### TASK STATEMENT
Repeat the records in full and exactly, omitting pictures.

-------- PROVIDED MATERIAL

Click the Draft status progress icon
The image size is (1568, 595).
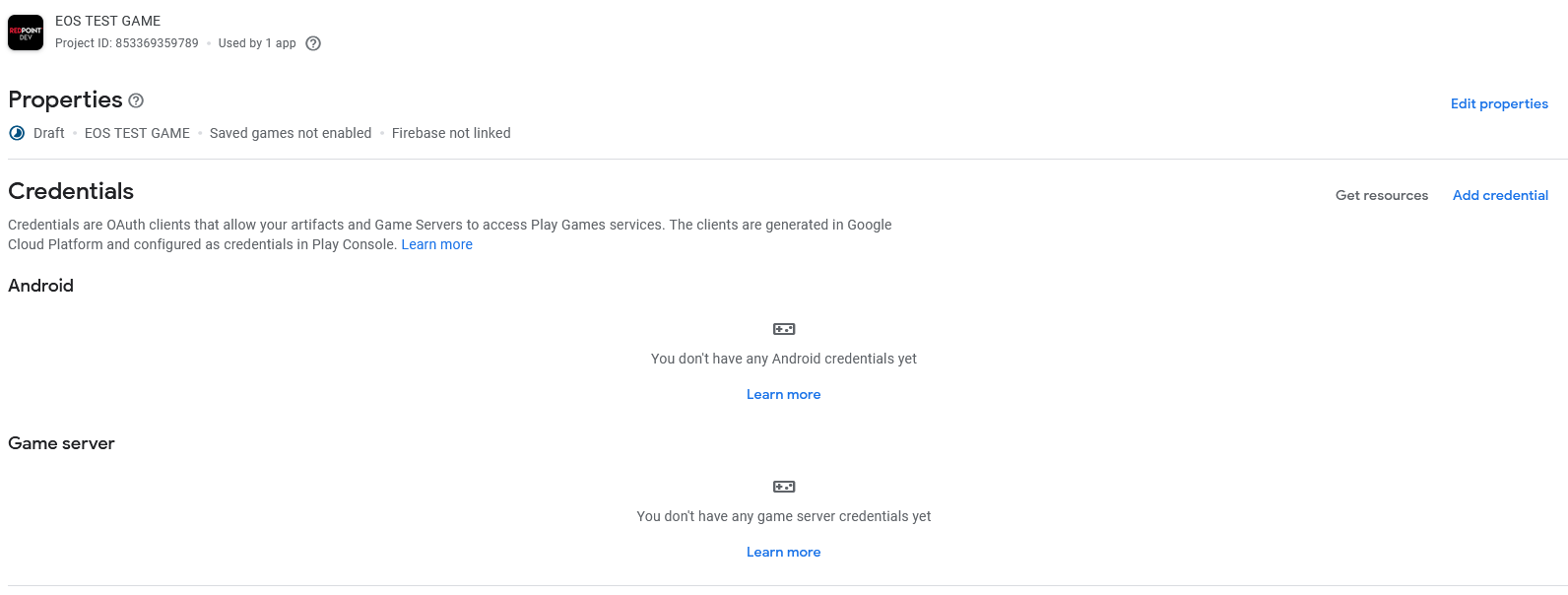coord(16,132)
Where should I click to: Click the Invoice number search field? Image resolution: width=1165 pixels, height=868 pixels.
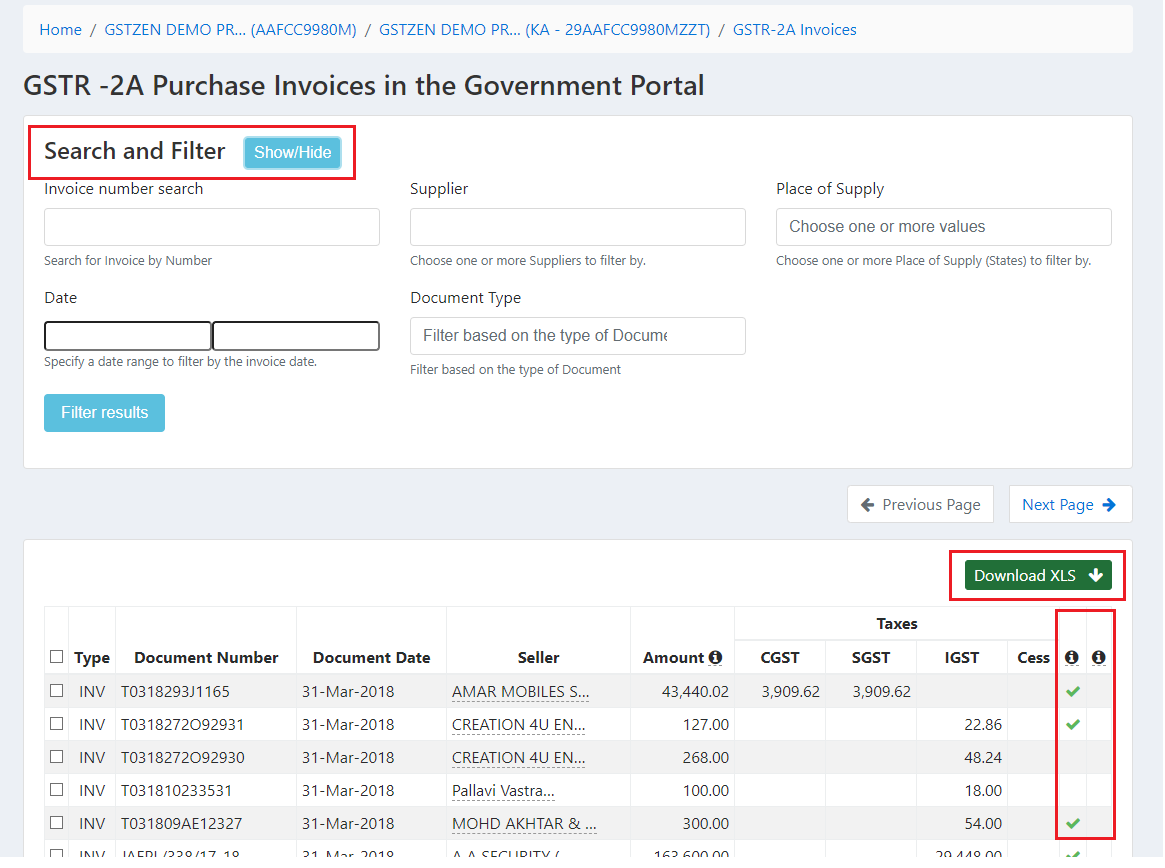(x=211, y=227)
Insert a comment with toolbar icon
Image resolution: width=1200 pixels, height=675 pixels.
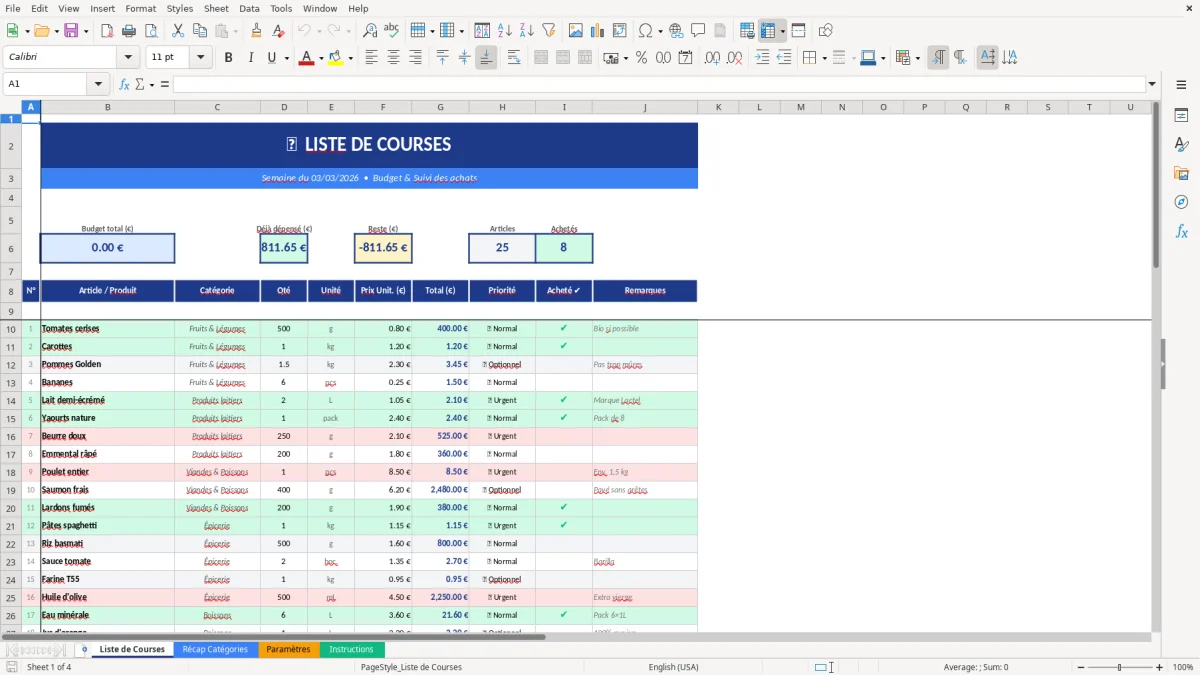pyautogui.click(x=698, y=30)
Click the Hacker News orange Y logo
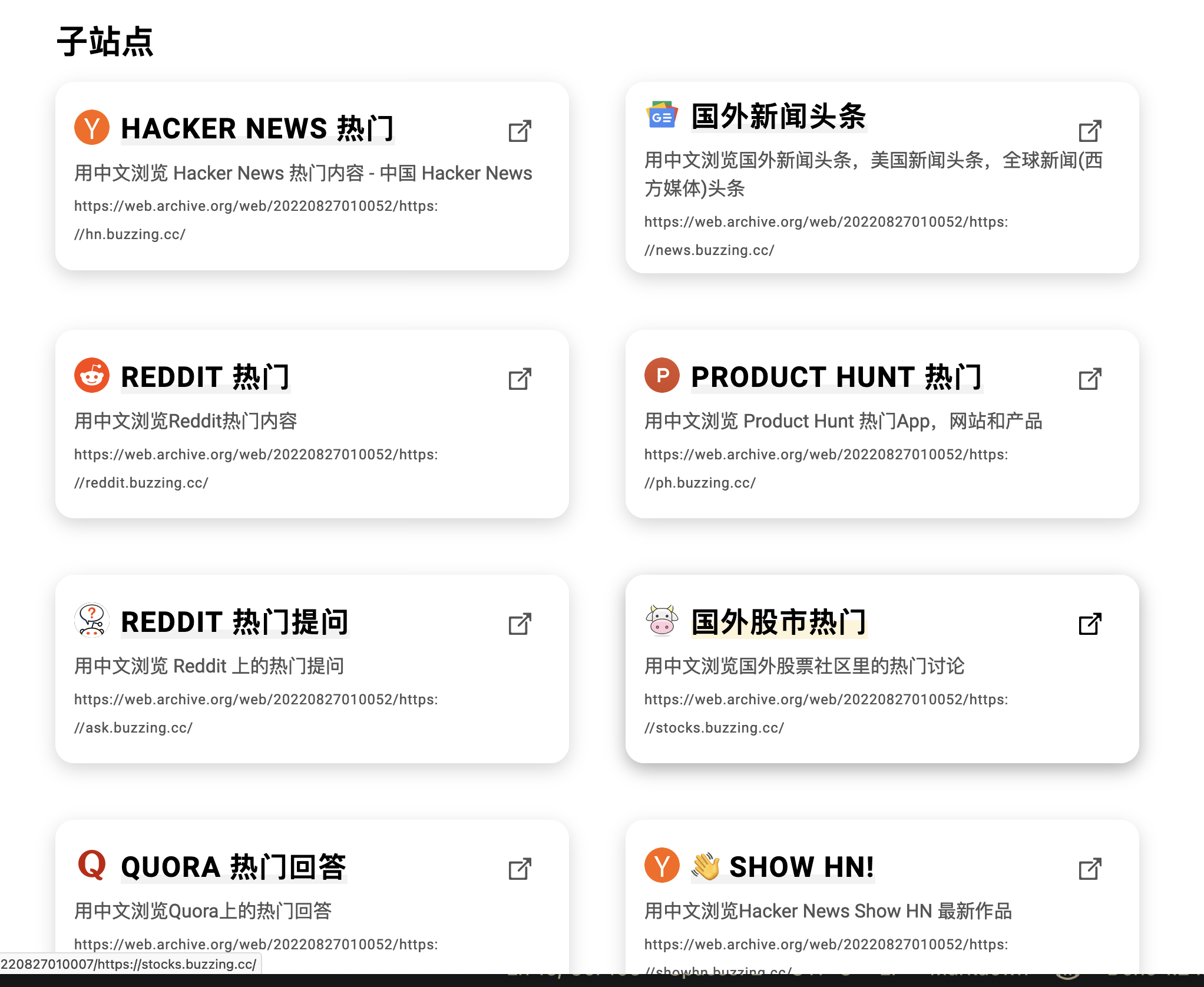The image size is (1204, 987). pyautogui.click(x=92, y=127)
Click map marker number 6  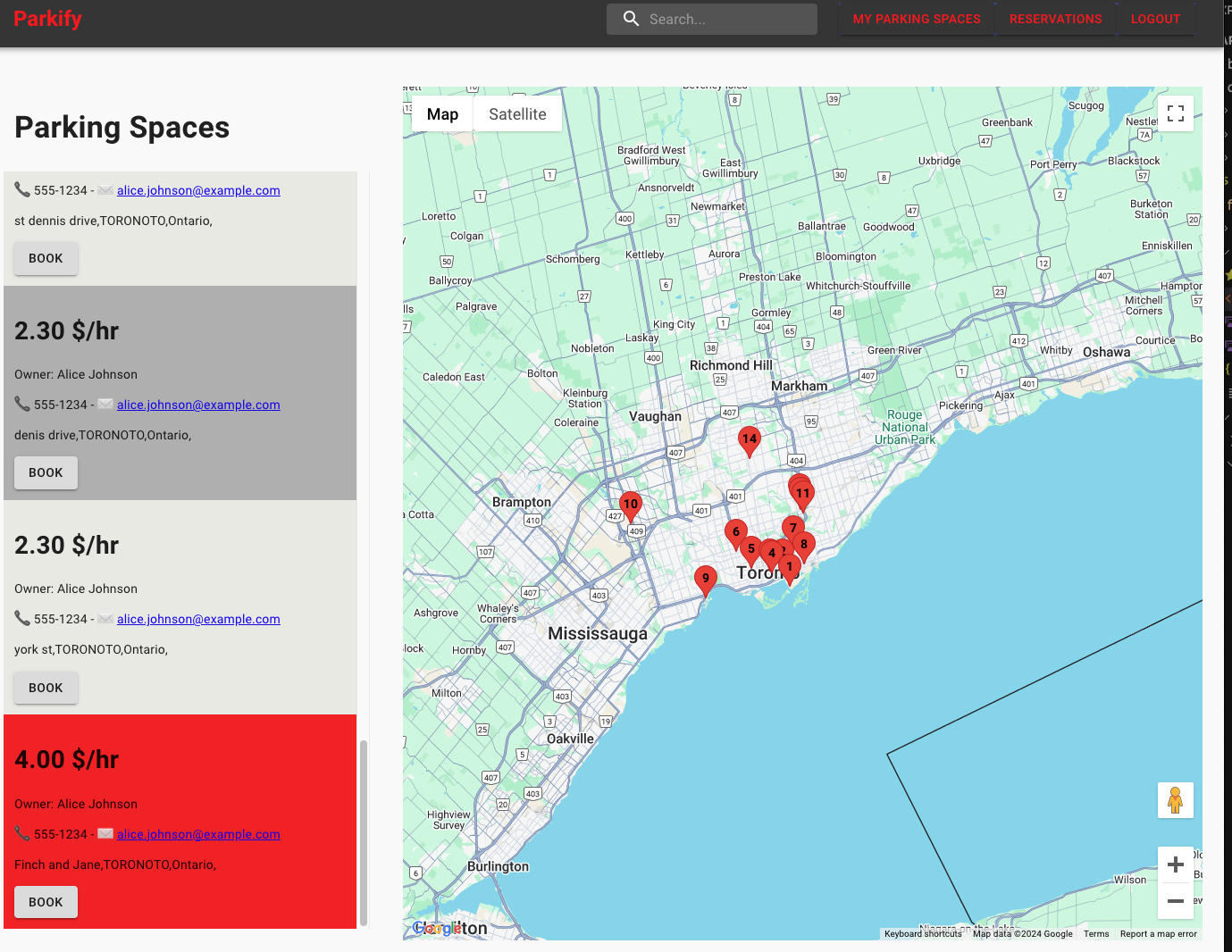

----------------

### RESPONSE TO THE TASK
Click the Draft status progress icon
The image size is (1568, 595).
coord(16,132)
Where should I click to: Click the Invoice number search field? Image resolution: width=1165 pixels, height=868 pixels.
(x=211, y=227)
Insert a comment with toolbar icon
Image resolution: width=1200 pixels, height=675 pixels.
pyautogui.click(x=698, y=30)
Click the Hacker News orange Y logo
The image size is (1204, 987). pyautogui.click(x=92, y=127)
Click map marker number 6  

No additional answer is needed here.